#### RECORDS TO USE ####
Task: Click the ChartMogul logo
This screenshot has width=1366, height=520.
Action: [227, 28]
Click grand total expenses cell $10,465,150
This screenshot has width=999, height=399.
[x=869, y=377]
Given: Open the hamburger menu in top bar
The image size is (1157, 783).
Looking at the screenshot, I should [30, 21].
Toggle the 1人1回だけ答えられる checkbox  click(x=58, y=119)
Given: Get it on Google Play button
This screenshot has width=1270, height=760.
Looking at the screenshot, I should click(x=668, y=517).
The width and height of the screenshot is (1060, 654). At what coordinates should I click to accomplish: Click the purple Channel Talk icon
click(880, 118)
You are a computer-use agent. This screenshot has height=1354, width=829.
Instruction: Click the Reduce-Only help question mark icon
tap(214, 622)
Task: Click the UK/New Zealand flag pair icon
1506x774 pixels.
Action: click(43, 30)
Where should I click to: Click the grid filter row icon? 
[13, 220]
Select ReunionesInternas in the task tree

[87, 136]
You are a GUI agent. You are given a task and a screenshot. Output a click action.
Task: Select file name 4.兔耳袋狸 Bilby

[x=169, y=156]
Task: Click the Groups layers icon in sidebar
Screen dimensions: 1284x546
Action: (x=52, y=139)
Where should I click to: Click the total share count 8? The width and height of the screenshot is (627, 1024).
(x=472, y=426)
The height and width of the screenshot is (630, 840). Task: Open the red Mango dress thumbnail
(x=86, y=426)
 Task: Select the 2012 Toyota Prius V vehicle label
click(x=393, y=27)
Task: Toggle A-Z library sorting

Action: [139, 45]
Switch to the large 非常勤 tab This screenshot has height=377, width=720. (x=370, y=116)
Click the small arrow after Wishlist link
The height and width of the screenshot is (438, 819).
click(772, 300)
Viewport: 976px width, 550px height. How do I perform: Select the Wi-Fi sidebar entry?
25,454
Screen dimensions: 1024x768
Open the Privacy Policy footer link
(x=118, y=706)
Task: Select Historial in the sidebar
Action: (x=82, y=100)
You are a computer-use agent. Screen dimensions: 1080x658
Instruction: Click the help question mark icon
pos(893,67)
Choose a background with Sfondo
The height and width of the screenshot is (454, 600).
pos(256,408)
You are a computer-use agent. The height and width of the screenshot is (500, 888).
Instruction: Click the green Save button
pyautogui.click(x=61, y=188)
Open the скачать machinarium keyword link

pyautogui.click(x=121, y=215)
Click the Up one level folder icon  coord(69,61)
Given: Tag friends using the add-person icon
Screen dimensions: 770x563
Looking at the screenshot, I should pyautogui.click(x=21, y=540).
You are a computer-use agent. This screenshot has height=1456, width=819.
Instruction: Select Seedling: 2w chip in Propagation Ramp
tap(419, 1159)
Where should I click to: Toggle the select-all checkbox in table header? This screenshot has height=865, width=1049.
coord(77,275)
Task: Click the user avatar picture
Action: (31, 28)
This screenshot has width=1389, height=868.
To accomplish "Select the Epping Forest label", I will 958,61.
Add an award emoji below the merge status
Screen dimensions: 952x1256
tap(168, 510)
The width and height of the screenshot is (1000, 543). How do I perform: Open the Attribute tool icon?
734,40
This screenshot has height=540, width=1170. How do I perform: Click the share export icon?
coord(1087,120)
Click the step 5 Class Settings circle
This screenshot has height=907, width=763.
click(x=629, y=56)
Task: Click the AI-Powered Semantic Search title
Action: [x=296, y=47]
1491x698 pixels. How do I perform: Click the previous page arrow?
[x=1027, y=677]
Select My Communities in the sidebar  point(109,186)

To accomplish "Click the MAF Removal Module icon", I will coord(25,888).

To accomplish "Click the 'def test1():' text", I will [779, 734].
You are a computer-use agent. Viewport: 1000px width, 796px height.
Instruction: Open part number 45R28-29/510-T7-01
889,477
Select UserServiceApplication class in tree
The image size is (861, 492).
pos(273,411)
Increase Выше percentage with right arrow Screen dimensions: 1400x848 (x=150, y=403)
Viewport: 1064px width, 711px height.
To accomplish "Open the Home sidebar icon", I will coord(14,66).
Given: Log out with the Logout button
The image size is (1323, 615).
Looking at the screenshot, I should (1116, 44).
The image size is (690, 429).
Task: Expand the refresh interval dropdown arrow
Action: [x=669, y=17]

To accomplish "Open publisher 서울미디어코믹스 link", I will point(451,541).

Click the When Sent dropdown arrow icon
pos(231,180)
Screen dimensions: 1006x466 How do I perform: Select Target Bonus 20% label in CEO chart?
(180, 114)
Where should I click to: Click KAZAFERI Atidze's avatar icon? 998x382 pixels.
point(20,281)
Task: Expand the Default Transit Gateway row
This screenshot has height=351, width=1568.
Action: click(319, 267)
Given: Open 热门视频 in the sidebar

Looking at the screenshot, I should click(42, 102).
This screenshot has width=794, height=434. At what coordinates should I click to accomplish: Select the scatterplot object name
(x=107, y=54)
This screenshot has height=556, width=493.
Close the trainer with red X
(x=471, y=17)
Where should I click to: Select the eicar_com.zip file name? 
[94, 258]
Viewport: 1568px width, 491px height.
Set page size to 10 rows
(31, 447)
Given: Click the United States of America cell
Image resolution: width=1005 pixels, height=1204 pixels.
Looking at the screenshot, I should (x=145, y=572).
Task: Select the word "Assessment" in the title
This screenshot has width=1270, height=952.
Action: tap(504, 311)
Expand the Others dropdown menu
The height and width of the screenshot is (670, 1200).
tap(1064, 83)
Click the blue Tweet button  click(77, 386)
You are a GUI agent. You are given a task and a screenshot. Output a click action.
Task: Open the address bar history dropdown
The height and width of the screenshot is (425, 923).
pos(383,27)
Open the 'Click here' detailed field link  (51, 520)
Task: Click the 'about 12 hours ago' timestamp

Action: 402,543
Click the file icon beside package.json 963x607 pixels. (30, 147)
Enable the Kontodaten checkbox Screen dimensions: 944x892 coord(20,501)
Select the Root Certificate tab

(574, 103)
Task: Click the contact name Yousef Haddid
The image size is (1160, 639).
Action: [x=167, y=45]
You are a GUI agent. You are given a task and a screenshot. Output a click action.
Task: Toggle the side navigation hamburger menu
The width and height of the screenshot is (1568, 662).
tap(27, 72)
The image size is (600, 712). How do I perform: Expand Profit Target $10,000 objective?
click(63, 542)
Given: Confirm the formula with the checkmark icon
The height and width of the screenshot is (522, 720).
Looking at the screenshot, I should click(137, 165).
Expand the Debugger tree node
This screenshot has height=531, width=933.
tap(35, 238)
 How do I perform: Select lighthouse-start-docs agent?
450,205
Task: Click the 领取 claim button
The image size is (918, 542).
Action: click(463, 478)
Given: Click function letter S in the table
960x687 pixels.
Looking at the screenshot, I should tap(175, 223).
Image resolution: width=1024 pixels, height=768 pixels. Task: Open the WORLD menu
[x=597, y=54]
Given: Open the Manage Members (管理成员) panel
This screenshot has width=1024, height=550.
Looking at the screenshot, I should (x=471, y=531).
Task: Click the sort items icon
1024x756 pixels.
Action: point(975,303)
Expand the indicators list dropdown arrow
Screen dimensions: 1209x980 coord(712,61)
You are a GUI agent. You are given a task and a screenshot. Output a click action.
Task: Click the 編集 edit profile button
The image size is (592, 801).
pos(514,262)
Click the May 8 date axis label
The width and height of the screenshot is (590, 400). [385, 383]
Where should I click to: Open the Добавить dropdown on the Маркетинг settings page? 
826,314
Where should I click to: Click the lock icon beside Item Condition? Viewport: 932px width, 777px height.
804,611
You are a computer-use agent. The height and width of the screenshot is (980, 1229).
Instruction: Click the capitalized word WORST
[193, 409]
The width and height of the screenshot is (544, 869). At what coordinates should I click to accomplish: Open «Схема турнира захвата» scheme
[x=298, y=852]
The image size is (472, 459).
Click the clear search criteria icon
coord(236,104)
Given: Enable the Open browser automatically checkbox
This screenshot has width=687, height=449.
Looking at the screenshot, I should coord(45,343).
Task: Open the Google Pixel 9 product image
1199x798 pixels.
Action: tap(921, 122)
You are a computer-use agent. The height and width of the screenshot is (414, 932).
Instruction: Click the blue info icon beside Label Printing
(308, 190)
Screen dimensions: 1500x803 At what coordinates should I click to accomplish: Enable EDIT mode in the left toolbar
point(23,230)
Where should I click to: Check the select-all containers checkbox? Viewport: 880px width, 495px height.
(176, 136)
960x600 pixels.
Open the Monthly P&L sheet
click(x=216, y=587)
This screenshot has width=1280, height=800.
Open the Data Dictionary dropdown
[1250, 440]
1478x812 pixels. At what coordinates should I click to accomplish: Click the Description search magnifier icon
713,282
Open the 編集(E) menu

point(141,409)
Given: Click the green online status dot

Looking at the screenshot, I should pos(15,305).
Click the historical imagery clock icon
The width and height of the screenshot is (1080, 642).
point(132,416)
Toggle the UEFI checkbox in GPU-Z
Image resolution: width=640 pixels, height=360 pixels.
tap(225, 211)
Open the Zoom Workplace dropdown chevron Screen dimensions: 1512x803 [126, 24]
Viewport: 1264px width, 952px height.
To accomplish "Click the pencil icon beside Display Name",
####
* DIRECTIONS: Your answer must be every line from the entries that contains the string "computer", copied as it stands.

* ANSWER:
You are a computer-use agent. This screenshot has height=1354, width=829.
You are a computer-use agent. Screen dimensions: 1080x658
You are a computer-use agent. The height and width of the screenshot is (500, 888).
You are a computer-use agent. This screenshot has height=1456, width=819.
You are a computer-use agent. Viewport: 1000px width, 796px height.
You are a computer-use agent. The height and width of the screenshot is (980, 1229).
You are a computer-use agent. The height and width of the screenshot is (414, 932).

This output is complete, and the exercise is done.